§ **Sayfa alıntısı**:
►

2 Aralık 2014 Salı

Dresden - Almanya

Almanya'nın  en güzel şehirlerinden olduğu söyleniyor. Almanya'nın gördüğüm tek şehri şu an Dresden o yüzden böyle bir yorum yapamıyorum ama çok beğendim ve Almanya'nın diğer şehirlerini görme isteği uyandıran Almanya'ya bakış açımı değiştiren bir şehir oldu. 

Dresden şehri Almanya'nın Saksonya eyaletinin başkenti Çek Cumhuriyeti sınırında yer alıyor ve  Prag'a 140 km uzaklıkta.
2. dünya savaşı sırasında yerle bir olup yakın zamanda yeniden inşa edilmiş.
Almanya'nın kültür ve tarih başkentiymiş bir zamanlar. Birçok müzeye, tarihi binaya ev sahipliği yapmış. Elbe Nehrinin kıyısında ve bu şehre "Elbe'nin Floransa'sı" denmekte.

1200'lerde büyümüş, 1945'e kadar bütün tarih ve kültür kaynaklarını korumayı başarmış olan şehrin  2. Dünya Savaşı başlamadan önce 500 bin nüfusu varken, 2. Dünya Savaşının son yılına kadar hiç bombalanmadığı için halk tarafından "güvenli şehir" ilan edilmiş ve nüfusu 1 milyonun üzerine çıkmış. Şehrin en cezbedici noktası da bu olmuş müttefikler için. Şehirde büyük bir nüfus varmış ve hava saldırılarına karşı koruyacak hiç bir önlem yokmuş. Bu tarihi şehrin bombalanması için şehir dışında bulunan askeri mühimmat depoları haricinde bir sebep yokmuş. Fakat Rusların ilerlemesini kolaylaştırmak, Alman askerinin başına yeni bir bela açmak ve en önemlisi; yer yer teslim olmuş Almanlardan, savaşın bitmesine yakınken, son bir seferliğine intikam almak için yapılmış bir saldırıymış bu...

◄

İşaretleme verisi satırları
►

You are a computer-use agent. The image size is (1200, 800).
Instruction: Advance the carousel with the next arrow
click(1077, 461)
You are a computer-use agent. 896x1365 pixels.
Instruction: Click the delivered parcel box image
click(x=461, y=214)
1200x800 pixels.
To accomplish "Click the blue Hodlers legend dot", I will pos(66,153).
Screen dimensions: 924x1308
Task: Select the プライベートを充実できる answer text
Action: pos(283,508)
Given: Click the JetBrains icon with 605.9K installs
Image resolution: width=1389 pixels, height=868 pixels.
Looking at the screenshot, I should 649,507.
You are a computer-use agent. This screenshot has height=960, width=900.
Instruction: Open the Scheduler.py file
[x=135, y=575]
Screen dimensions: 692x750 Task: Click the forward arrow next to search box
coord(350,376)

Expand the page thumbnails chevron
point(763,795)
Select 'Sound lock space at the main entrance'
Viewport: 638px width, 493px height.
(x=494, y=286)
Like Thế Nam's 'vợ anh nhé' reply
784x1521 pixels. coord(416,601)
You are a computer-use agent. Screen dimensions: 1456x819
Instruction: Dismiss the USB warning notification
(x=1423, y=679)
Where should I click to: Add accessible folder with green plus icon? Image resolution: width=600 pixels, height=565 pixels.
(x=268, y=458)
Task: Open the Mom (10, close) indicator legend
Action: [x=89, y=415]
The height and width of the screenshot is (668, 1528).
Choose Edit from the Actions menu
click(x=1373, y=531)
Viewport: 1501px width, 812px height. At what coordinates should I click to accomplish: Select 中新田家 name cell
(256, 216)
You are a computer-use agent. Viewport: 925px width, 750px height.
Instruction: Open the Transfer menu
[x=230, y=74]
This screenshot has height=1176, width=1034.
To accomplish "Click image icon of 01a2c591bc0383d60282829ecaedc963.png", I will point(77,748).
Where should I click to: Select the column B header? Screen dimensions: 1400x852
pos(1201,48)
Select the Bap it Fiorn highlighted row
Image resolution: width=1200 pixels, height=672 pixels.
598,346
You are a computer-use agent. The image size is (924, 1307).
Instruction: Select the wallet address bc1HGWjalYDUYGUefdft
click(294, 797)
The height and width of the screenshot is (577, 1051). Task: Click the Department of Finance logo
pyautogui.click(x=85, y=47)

◄

§ **Verilen görev**:
Sayfa alıntısında "Fakat" ile başlayan cümlede Dresden'e yapılan saldırının amaçları olarak sayılanları lütfen madde madde yazın.

§ **Görevin çıktısı**:
- Rusların ilerlemesini kolaylaştırmak
- Alman askerinin başına yeni bir bela açmak
- Yer yer teslim olmuş Almanlardan, savaşın bitmesine yakınken, son bir seferliğine intikam almak